Coarse-Grain Model for Lipid Bilayer Self-Assembly and Dynamics: Multiparticle Collision Description of the Solvent

TL;DR

This paper introduces a mesoscopic coarse-grain model combining molecular dynamics for lipids and multiparticle collision dynamics for solvent, enabling efficient simulation of membrane self-assembly, phase behavior, and mechanical properties.

Contribution

It presents a novel hybrid simulation approach that captures lipid bilayer self-assembly, phase transitions, and membrane mechanics at a mesoscopic scale.

Findings

Successful simulation of membrane self-assembly from lipid mixtures

Reproduction of gel and liquid phases of bilayers at different temperatures

Analysis of lipid diffusion and membrane flow dynamics

Abstract

A mesoscopic coarse-grain model for computationally-efficient simulations of biomembranes is presented.
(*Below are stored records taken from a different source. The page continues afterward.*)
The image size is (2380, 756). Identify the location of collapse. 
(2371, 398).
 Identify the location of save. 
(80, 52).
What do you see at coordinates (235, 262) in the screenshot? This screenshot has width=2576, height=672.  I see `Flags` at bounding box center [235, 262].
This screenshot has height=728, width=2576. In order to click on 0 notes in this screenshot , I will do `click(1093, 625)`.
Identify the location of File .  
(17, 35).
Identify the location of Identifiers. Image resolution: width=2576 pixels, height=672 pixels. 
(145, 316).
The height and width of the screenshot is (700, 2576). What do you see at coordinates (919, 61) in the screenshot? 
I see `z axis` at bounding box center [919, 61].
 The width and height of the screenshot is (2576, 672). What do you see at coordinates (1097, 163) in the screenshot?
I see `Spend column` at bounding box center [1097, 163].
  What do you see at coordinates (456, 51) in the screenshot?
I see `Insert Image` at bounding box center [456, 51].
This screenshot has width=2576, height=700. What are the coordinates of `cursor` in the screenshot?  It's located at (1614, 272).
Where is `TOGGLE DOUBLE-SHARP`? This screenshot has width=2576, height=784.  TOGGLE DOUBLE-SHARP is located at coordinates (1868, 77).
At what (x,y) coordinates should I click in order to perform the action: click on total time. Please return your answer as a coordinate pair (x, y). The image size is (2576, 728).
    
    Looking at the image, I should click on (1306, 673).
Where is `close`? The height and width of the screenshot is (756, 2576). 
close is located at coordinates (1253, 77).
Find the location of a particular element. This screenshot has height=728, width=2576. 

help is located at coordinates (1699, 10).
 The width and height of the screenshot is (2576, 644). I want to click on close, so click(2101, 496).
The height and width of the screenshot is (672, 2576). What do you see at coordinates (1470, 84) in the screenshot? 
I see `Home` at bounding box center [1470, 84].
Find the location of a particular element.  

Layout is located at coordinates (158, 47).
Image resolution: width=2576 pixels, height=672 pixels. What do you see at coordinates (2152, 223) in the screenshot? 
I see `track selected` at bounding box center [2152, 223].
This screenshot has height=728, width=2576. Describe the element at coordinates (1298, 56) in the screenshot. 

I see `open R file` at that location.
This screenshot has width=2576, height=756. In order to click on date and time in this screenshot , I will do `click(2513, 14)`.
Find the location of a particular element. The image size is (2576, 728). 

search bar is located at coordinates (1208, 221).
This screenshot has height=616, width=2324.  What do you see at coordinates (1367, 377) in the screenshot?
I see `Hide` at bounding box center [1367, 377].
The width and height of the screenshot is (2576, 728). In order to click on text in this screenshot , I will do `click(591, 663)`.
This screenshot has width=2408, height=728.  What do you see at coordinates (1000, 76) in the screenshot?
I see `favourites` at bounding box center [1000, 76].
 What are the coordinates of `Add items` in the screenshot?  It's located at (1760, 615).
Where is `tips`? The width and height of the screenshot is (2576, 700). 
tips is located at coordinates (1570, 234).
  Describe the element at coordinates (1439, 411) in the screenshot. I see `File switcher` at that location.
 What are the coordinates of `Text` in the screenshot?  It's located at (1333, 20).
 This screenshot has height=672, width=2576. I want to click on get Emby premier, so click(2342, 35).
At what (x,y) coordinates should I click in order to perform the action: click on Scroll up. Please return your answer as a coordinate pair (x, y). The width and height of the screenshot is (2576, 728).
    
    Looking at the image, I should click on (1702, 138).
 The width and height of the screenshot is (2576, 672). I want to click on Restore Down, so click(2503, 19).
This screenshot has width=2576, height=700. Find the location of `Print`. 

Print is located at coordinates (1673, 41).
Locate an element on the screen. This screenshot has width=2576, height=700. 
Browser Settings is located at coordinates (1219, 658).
It combines molecular dynamics simulations for the lipids, modeled as elastic chains of beads, with multiparticle collision dynamics for the solvent. Self-assembly of a membrane from a uniform mixture of lipids is observed. Simulations at different temperatures demonstrate that it reproduces the gel and liquid phases of lipid bilayers. Investigations of lipid diffusion in different phases reveals a crossover from subdiffusion to normal diffusion at long times. Macroscopic membrane properties, such as stretching and bending elastic moduli, are determined directly from the mesoscopic simulations. Velocity correlation functions for membrane flows are determined and analyzed.